| Problem statement |
The output is the lines below from the one with "МФЦ (104, 1657)" through the one with "Новости СМИ2 (24, 657)", both included, printed exactly and with no other line.

| Material for this exercise |
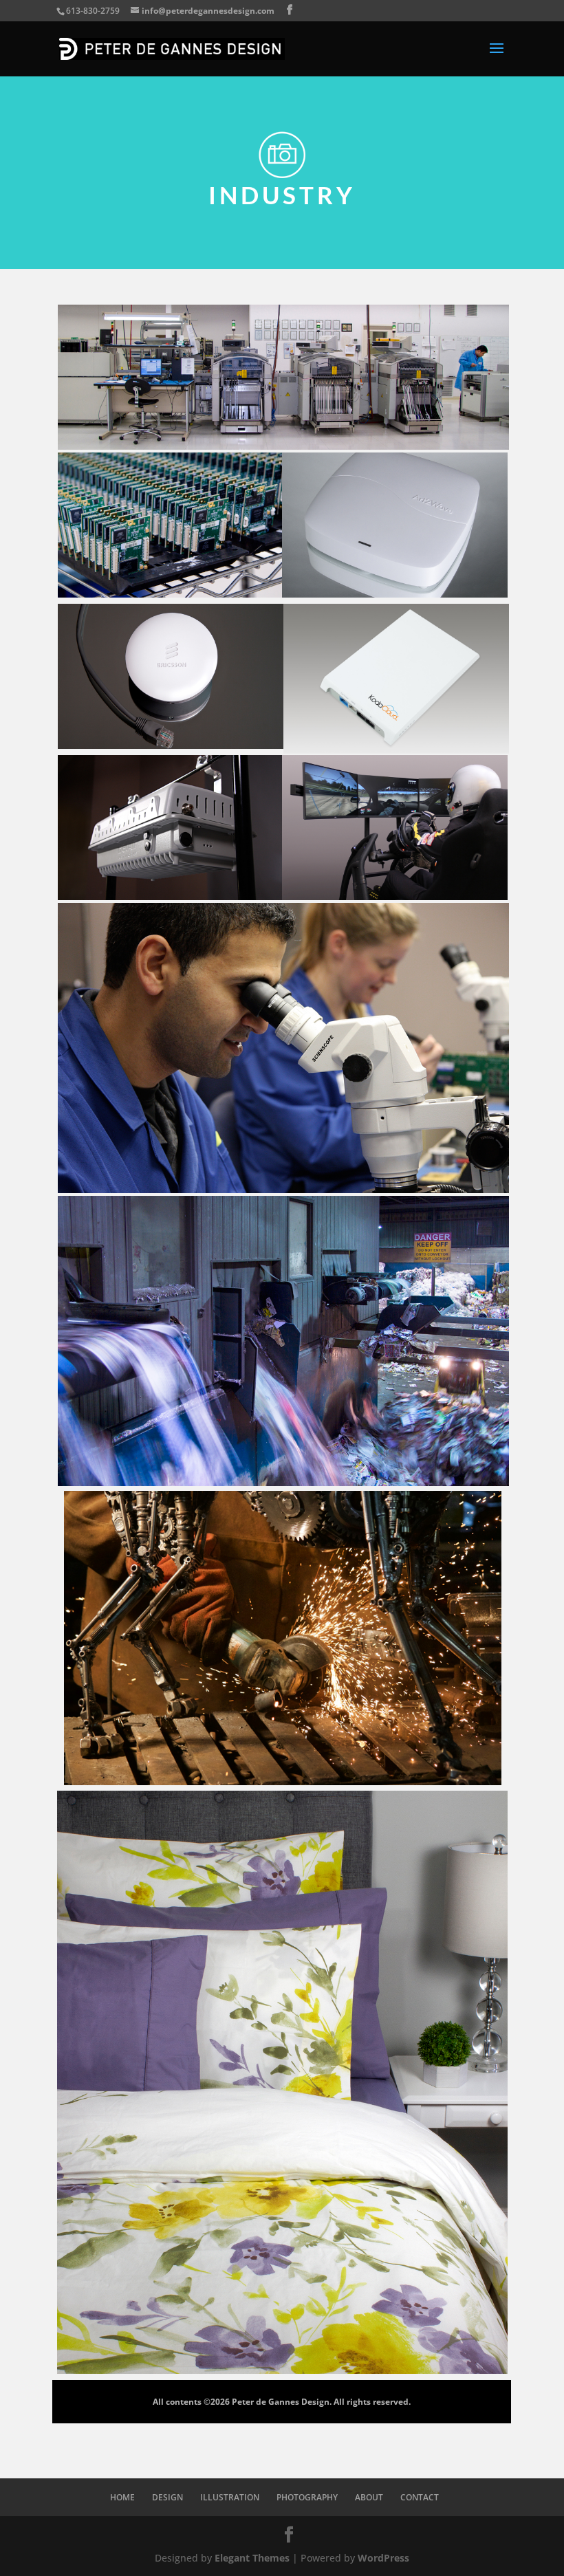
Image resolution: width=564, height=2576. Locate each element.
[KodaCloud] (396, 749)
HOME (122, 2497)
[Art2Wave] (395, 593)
--
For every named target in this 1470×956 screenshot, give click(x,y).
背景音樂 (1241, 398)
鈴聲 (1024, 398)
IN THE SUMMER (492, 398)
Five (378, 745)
---
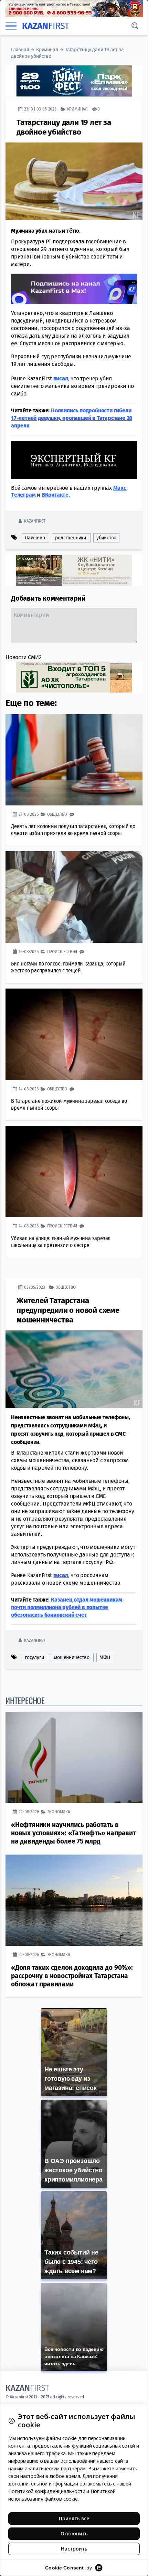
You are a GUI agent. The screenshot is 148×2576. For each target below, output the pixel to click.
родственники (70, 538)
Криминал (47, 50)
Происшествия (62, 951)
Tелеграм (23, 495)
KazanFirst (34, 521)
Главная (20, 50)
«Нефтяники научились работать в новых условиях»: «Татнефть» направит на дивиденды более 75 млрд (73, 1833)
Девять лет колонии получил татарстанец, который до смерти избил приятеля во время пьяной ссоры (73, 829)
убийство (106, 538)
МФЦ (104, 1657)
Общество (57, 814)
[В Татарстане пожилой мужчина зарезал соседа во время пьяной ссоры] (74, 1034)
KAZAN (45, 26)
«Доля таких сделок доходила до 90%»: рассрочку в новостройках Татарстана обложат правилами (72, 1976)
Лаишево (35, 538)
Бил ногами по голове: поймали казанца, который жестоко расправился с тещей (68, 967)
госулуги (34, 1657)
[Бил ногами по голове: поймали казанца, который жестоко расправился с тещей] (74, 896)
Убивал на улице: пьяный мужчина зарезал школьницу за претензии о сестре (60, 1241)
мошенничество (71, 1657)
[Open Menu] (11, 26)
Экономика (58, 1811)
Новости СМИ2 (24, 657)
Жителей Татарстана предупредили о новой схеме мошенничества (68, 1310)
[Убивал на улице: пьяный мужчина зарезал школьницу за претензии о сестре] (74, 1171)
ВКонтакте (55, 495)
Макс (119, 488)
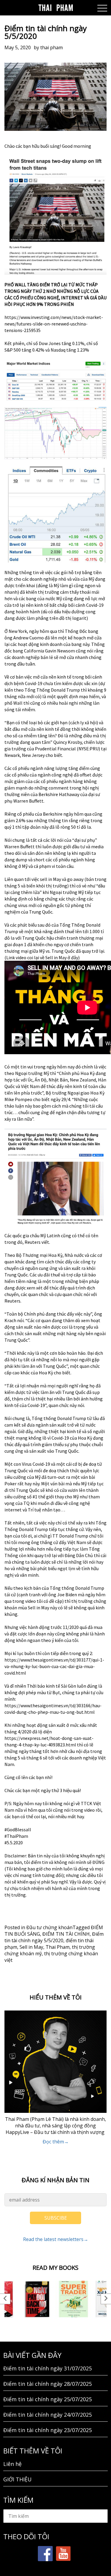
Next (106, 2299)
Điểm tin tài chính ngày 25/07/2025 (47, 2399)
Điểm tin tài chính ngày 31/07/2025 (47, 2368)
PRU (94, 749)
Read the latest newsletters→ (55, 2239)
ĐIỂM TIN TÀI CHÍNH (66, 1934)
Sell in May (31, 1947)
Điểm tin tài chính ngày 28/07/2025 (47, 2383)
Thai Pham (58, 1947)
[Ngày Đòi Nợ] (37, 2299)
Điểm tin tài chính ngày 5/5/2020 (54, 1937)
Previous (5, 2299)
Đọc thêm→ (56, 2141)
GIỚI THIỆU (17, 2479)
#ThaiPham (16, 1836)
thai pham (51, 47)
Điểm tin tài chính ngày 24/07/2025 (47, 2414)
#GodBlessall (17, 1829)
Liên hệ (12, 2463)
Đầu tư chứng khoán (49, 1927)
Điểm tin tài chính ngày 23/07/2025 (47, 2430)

| Task answer |
МФЦ (104, 1657)
Общество (57, 814)
[В Татарстане пожилой мужчина зарезал соседа во время пьяной ссоры] (74, 1034)
KAZAN (45, 26)
«Доля таких сделок доходила до 90%»: рассрочку в новостройках Татарстана обложат правилами (72, 1976)
Лаишево (35, 538)
Бил ногами по голове: поймали казанца, который жестоко расправился с тещей (68, 967)
госулуги (34, 1657)
[Бил ногами по голове: поймали казанца, который жестоко расправился с тещей] (74, 896)
Убивал на улице: пьяный мужчина зарезал школьницу за претензии о сестре (60, 1241)
мошенничество (71, 1657)
[Open Menu] (11, 26)
Экономика (58, 1811)
Новости СМИ2 (24, 657)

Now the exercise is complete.